- Set task:
Copy each of the following items word for word, keeping every line and its order unchanged.

- Supplied material:
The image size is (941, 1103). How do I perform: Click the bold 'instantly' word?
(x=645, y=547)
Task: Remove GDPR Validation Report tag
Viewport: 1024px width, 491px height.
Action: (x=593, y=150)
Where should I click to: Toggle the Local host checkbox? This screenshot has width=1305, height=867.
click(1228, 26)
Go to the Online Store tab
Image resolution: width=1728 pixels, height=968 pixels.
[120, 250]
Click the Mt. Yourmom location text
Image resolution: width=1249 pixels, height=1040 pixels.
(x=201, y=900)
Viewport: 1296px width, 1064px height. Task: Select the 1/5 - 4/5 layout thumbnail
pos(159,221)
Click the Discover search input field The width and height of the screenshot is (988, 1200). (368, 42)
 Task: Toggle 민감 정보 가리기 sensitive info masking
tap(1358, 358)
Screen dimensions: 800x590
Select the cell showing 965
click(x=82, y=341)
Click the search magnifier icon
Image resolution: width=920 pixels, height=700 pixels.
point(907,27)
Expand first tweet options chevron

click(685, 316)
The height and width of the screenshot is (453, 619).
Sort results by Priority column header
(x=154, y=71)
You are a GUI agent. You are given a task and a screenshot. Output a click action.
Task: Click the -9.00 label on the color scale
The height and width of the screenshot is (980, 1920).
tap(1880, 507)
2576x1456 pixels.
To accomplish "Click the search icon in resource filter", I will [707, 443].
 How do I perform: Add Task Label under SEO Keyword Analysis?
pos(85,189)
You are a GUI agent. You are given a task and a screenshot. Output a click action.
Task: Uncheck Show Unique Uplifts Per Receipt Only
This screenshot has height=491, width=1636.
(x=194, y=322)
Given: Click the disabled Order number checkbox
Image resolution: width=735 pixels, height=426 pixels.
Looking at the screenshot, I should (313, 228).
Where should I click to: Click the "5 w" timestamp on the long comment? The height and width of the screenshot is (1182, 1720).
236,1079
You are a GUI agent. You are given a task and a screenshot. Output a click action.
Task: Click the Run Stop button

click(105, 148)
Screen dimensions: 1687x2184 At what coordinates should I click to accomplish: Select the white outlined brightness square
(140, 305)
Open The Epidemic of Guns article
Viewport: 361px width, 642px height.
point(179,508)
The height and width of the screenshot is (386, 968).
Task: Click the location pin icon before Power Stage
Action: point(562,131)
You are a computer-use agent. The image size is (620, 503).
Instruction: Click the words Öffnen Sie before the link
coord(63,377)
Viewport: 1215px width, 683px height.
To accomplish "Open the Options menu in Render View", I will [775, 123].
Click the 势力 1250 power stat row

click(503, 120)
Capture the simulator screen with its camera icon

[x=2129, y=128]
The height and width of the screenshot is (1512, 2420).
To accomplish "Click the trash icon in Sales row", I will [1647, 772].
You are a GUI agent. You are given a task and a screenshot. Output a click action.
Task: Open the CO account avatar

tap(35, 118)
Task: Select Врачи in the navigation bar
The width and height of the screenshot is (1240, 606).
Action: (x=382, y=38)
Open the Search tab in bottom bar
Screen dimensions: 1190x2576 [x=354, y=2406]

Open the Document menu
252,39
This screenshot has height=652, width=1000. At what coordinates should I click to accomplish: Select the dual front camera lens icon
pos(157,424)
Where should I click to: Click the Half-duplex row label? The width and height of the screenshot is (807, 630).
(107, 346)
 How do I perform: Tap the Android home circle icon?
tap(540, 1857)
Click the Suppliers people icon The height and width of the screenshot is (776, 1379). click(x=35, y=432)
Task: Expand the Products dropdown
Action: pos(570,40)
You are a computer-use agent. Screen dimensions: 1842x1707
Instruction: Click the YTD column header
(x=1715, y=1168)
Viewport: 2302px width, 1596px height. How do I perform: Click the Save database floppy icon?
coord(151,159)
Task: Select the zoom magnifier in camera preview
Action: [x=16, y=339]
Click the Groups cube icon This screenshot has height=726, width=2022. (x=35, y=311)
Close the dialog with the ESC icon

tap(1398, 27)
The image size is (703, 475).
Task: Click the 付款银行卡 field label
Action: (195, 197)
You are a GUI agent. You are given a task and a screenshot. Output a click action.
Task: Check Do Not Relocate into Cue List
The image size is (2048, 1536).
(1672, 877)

- Response:
The image size is (941, 1103). How do I perform: Click the bold 'instantly' word?
(x=645, y=547)
Task: Remove GDPR Validation Report tag
Viewport: 1024px width, 491px height.
Action: (x=593, y=150)
Where should I click to: Toggle the Local host checkbox? This screenshot has width=1305, height=867.
click(1228, 26)
Go to the Online Store tab
Image resolution: width=1728 pixels, height=968 pixels.
[120, 250]
Click the Mt. Yourmom location text
Image resolution: width=1249 pixels, height=1040 pixels.
(x=201, y=900)
Viewport: 1296px width, 1064px height. Task: Select the 1/5 - 4/5 layout thumbnail
pos(159,221)
Click the Discover search input field The width and height of the screenshot is (988, 1200). (368, 42)
 Task: Toggle 민감 정보 가리기 sensitive info masking
tap(1358, 358)
Screen dimensions: 800x590
Select the cell showing 965
click(x=82, y=341)
Click the search magnifier icon
Image resolution: width=920 pixels, height=700 pixels.
point(907,27)
Expand first tweet options chevron

click(685, 316)
The height and width of the screenshot is (453, 619).
Sort results by Priority column header
(x=154, y=71)
You are a GUI agent. You are given a task and a screenshot. Output a click action.
Task: Click the -9.00 label on the color scale
The height and width of the screenshot is (980, 1920).
tap(1880, 507)
2576x1456 pixels.
To accomplish "Click the search icon in resource filter", I will [707, 443].
 How do I perform: Add Task Label under SEO Keyword Analysis?
pos(85,189)
You are a GUI agent. You are given a task and a screenshot. Output a click action.
Task: Uncheck Show Unique Uplifts Per Receipt Only
This screenshot has height=491, width=1636.
(x=194, y=322)
Given: Click the disabled Order number checkbox
Image resolution: width=735 pixels, height=426 pixels.
Looking at the screenshot, I should (313, 228).
Where should I click to: Click the "5 w" timestamp on the long comment? The height and width of the screenshot is (1182, 1720).
236,1079
You are a GUI agent. You are given a task and a screenshot. Output a click action.
Task: Click the Run Stop button

click(105, 148)
Screen dimensions: 1687x2184 At what coordinates should I click to accomplish: Select the white outlined brightness square
(140, 305)
Open The Epidemic of Guns article
Viewport: 361px width, 642px height.
point(179,508)
The height and width of the screenshot is (386, 968).
Task: Click the location pin icon before Power Stage
Action: point(562,131)
You are a computer-use agent. The image size is (620, 503).
Instruction: Click the words Öffnen Sie before the link
coord(63,377)
Viewport: 1215px width, 683px height.
To accomplish "Open the Options menu in Render View", I will [775, 123].
Click the 势力 1250 power stat row

click(503, 120)
Capture the simulator screen with its camera icon

[x=2129, y=128]
The height and width of the screenshot is (1512, 2420).
To accomplish "Click the trash icon in Sales row", I will [1647, 772].
You are a GUI agent. You are given a task and a screenshot. Output a click action.
Task: Open the CO account avatar

tap(35, 118)
Task: Select Врачи in the navigation bar
The width and height of the screenshot is (1240, 606).
Action: (x=382, y=38)
Open the Search tab in bottom bar
Screen dimensions: 1190x2576 [x=354, y=2406]

Open the Document menu
252,39
This screenshot has height=652, width=1000. At what coordinates should I click to accomplish: Select the dual front camera lens icon
pos(157,424)
Where should I click to: Click the Half-duplex row label? The width and height of the screenshot is (807, 630).
(107, 346)
 How do I perform: Tap the Android home circle icon?
tap(540, 1857)
Click the Suppliers people icon The height and width of the screenshot is (776, 1379). click(x=35, y=432)
Task: Expand the Products dropdown
Action: pos(570,40)
You are a computer-use agent. Screen dimensions: 1842x1707
Instruction: Click the YTD column header
(x=1715, y=1168)
Viewport: 2302px width, 1596px height. How do I perform: Click the Save database floppy icon?
coord(151,159)
Task: Select the zoom magnifier in camera preview
Action: [x=16, y=339]
Click the Groups cube icon This screenshot has height=726, width=2022. (x=35, y=311)
Close the dialog with the ESC icon

tap(1398, 27)
The image size is (703, 475).
Task: Click the 付款银行卡 field label
Action: (195, 197)
You are a GUI agent. You are given a task and a screenshot. Output a click action.
Task: Check Do Not Relocate into Cue List
The image size is (2048, 1536).
(1672, 877)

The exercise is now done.